# [Task to complete]
Each line of the data below must be reproduced without any change.
○ ○ ○ ○ ○
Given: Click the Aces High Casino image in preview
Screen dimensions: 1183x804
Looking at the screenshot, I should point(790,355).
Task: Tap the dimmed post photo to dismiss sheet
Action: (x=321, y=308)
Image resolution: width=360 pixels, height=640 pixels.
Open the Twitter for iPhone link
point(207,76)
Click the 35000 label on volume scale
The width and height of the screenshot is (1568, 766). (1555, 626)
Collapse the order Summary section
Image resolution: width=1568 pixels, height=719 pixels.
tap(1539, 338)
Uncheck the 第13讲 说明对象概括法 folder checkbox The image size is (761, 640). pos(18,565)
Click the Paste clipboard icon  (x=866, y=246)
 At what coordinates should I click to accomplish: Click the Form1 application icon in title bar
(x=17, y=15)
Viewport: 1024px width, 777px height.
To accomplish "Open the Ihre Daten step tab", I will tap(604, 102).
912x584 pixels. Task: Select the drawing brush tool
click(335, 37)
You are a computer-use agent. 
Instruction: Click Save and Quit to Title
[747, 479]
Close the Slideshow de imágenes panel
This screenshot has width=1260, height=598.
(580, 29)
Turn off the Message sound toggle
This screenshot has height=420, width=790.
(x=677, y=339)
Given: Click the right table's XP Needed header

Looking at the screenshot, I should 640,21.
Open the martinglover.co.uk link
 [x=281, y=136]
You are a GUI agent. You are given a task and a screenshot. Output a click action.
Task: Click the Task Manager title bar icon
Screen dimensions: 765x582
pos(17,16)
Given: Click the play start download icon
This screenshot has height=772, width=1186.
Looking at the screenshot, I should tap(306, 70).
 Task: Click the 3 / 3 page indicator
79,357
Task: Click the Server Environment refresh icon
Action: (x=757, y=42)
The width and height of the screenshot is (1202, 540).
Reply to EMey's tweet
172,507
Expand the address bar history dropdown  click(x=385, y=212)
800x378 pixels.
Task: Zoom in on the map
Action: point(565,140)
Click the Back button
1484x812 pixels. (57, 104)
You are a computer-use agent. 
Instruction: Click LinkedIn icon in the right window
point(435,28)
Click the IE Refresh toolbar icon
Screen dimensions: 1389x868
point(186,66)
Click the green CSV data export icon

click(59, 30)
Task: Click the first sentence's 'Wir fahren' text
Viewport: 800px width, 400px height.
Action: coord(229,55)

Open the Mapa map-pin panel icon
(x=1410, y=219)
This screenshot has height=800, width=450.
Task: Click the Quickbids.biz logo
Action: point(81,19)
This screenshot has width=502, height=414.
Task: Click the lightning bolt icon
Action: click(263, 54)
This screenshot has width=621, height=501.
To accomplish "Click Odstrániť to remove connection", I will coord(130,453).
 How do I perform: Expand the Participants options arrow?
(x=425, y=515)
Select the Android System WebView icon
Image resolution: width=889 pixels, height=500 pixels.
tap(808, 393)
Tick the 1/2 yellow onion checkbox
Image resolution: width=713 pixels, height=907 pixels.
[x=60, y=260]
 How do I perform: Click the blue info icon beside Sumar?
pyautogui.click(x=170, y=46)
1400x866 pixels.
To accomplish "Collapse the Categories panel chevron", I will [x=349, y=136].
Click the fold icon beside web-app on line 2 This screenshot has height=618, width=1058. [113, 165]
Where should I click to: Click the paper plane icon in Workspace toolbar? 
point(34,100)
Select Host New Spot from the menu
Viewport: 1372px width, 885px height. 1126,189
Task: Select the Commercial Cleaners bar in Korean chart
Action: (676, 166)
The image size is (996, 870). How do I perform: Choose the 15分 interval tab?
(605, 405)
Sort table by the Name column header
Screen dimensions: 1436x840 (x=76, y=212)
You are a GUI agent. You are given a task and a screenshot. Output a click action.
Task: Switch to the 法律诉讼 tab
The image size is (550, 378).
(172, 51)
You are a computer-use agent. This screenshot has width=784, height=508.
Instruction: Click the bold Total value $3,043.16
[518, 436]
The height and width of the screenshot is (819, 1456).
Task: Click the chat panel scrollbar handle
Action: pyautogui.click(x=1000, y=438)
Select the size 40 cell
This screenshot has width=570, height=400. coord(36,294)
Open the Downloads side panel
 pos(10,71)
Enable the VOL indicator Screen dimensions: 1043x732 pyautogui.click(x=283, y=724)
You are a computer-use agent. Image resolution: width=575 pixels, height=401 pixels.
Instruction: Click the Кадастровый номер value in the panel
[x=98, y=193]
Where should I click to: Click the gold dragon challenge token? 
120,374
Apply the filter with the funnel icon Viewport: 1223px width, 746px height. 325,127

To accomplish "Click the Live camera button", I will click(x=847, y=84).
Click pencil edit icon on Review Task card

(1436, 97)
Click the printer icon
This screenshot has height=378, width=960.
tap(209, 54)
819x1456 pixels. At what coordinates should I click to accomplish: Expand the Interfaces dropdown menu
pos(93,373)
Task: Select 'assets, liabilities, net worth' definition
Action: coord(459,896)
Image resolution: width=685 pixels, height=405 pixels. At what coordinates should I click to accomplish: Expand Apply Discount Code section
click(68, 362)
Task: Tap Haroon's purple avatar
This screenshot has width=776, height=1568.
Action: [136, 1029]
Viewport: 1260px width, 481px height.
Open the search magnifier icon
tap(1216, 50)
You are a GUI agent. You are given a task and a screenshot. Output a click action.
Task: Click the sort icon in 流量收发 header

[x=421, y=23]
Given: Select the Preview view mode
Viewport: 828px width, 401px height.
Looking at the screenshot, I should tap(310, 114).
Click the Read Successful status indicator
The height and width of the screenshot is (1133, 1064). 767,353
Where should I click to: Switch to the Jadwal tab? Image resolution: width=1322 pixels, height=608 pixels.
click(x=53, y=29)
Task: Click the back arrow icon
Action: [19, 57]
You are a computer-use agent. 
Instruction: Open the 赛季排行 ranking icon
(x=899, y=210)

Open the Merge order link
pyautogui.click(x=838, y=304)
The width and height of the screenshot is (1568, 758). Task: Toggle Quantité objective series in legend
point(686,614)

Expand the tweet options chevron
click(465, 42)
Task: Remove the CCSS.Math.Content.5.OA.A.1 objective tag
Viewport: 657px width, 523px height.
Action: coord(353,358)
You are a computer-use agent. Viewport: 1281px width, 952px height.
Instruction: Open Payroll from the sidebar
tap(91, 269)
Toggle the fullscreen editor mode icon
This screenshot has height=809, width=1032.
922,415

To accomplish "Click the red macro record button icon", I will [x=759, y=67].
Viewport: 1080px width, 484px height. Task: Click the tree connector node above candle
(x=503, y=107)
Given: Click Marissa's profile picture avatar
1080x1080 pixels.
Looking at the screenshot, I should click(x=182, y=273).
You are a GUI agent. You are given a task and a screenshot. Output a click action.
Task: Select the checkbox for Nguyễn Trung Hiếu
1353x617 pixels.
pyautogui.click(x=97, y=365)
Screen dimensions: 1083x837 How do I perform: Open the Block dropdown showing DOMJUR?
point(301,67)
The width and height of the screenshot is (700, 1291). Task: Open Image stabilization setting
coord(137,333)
○ ○ ○ ○ ○
# [Result for this exercise]
Given: Click the Aces High Casino image in preview
Screen dimensions: 1183x804
Looking at the screenshot, I should point(790,355).
Task: Tap the dimmed post photo to dismiss sheet
Action: (x=321, y=308)
Image resolution: width=360 pixels, height=640 pixels.
Open the Twitter for iPhone link
point(207,76)
Click the 35000 label on volume scale
The width and height of the screenshot is (1568, 766). (1555, 626)
Collapse the order Summary section
Image resolution: width=1568 pixels, height=719 pixels.
tap(1539, 338)
Uncheck the 第13讲 说明对象概括法 folder checkbox The image size is (761, 640). pos(18,565)
Click the Paste clipboard icon  (x=866, y=246)
 At what coordinates should I click to accomplish: Click the Form1 application icon in title bar
(x=17, y=15)
Viewport: 1024px width, 777px height.
To accomplish "Open the Ihre Daten step tab", I will tap(604, 102).
912x584 pixels. Task: Select the drawing brush tool
click(335, 37)
You are a computer-use agent. 
Instruction: Click Save and Quit to Title
[747, 479]
Close the Slideshow de imágenes panel
This screenshot has width=1260, height=598.
(580, 29)
Turn off the Message sound toggle
This screenshot has height=420, width=790.
(x=677, y=339)
Given: Click the right table's XP Needed header

Looking at the screenshot, I should 640,21.
Open the martinglover.co.uk link
 [x=281, y=136]
You are a GUI agent. You are given a task and a screenshot. Output a click action.
Task: Click the Task Manager title bar icon
Screen dimensions: 765x582
pos(17,16)
Given: Click the play start download icon
This screenshot has height=772, width=1186.
Looking at the screenshot, I should tap(306, 70).
 Task: Click the 3 / 3 page indicator
79,357
Task: Click the Server Environment refresh icon
Action: (x=757, y=42)
The width and height of the screenshot is (1202, 540).
Reply to EMey's tweet
172,507
Expand the address bar history dropdown  click(x=385, y=212)
800x378 pixels.
Task: Zoom in on the map
Action: point(565,140)
Click the Back button
1484x812 pixels. (57, 104)
You are a computer-use agent. 
Instruction: Click LinkedIn icon in the right window
point(435,28)
Click the IE Refresh toolbar icon
Screen dimensions: 1389x868
point(186,66)
Click the green CSV data export icon

click(59, 30)
Task: Click the first sentence's 'Wir fahren' text
Viewport: 800px width, 400px height.
Action: coord(229,55)

Open the Mapa map-pin panel icon
(x=1410, y=219)
This screenshot has height=800, width=450.
Task: Click the Quickbids.biz logo
Action: point(81,19)
This screenshot has width=502, height=414.
Task: Click the lightning bolt icon
Action: click(263, 54)
This screenshot has width=621, height=501.
To accomplish "Click Odstrániť to remove connection", I will coord(130,453).
 How do I perform: Expand the Participants options arrow?
(x=425, y=515)
Select the Android System WebView icon
Image resolution: width=889 pixels, height=500 pixels.
tap(808, 393)
Tick the 1/2 yellow onion checkbox
Image resolution: width=713 pixels, height=907 pixels.
[x=60, y=260]
 How do I perform: Click the blue info icon beside Sumar?
pyautogui.click(x=170, y=46)
1400x866 pixels.
To accomplish "Collapse the Categories panel chevron", I will [x=349, y=136].
Click the fold icon beside web-app on line 2 This screenshot has height=618, width=1058. [113, 165]
Where should I click to: Click the paper plane icon in Workspace toolbar? 
point(34,100)
Select Host New Spot from the menu
Viewport: 1372px width, 885px height. 1126,189
Task: Select the Commercial Cleaners bar in Korean chart
Action: (676, 166)
The image size is (996, 870). How do I perform: Choose the 15分 interval tab?
(605, 405)
Sort table by the Name column header
Screen dimensions: 1436x840 (x=76, y=212)
You are a GUI agent. You are given a task and a screenshot. Output a click action.
Task: Switch to the 法律诉讼 tab
The image size is (550, 378).
(172, 51)
You are a computer-use agent. This screenshot has width=784, height=508.
Instruction: Click the bold Total value $3,043.16
[518, 436]
The height and width of the screenshot is (819, 1456).
Task: Click the chat panel scrollbar handle
Action: pyautogui.click(x=1000, y=438)
Select the size 40 cell
This screenshot has width=570, height=400. coord(36,294)
Open the Downloads side panel
 pos(10,71)
Enable the VOL indicator Screen dimensions: 1043x732 pyautogui.click(x=283, y=724)
You are a computer-use agent. Image resolution: width=575 pixels, height=401 pixels.
Instruction: Click the Кадастровый номер value in the panel
[x=98, y=193]
Where should I click to: Click the gold dragon challenge token? 
120,374
Apply the filter with the funnel icon Viewport: 1223px width, 746px height. 325,127

To accomplish "Click the Live camera button", I will click(x=847, y=84).
Click pencil edit icon on Review Task card

(1436, 97)
Click the printer icon
This screenshot has height=378, width=960.
tap(209, 54)
819x1456 pixels. At what coordinates should I click to accomplish: Expand the Interfaces dropdown menu
pos(93,373)
Task: Select 'assets, liabilities, net worth' definition
Action: coord(459,896)
Image resolution: width=685 pixels, height=405 pixels. At what coordinates should I click to accomplish: Expand Apply Discount Code section
click(68, 362)
Task: Tap Haroon's purple avatar
This screenshot has width=776, height=1568.
Action: [136, 1029]
Viewport: 1260px width, 481px height.
Open the search magnifier icon
tap(1216, 50)
You are a GUI agent. You are given a task and a screenshot. Output a click action.
Task: Click the sort icon in 流量收发 header

[x=421, y=23]
Given: Select the Preview view mode
Viewport: 828px width, 401px height.
Looking at the screenshot, I should tap(310, 114).
Click the Read Successful status indicator
The height and width of the screenshot is (1133, 1064). 767,353
Where should I click to: Switch to the Jadwal tab? Image resolution: width=1322 pixels, height=608 pixels.
click(x=53, y=29)
Task: Click the back arrow icon
Action: [19, 57]
You are a computer-use agent. 
Instruction: Open the 赛季排行 ranking icon
(x=899, y=210)

Open the Merge order link
pyautogui.click(x=838, y=304)
The width and height of the screenshot is (1568, 758). Task: Toggle Quantité objective series in legend
point(686,614)

Expand the tweet options chevron
click(465, 42)
Task: Remove the CCSS.Math.Content.5.OA.A.1 objective tag
Viewport: 657px width, 523px height.
Action: coord(353,358)
You are a computer-use agent. Viewport: 1281px width, 952px height.
Instruction: Open Payroll from the sidebar
tap(91, 269)
Toggle the fullscreen editor mode icon
This screenshot has height=809, width=1032.
922,415

To accomplish "Click the red macro record button icon", I will [x=759, y=67].
Viewport: 1080px width, 484px height. Task: Click the tree connector node above candle
(x=503, y=107)
Given: Click Marissa's profile picture avatar
1080x1080 pixels.
Looking at the screenshot, I should click(x=182, y=273).
You are a GUI agent. You are given a task and a screenshot. Output a click action.
Task: Select the checkbox for Nguyễn Trung Hiếu
1353x617 pixels.
pyautogui.click(x=97, y=365)
Screen dimensions: 1083x837 How do I perform: Open the Block dropdown showing DOMJUR?
point(301,67)
The width and height of the screenshot is (700, 1291). Task: Open Image stabilization setting
coord(137,333)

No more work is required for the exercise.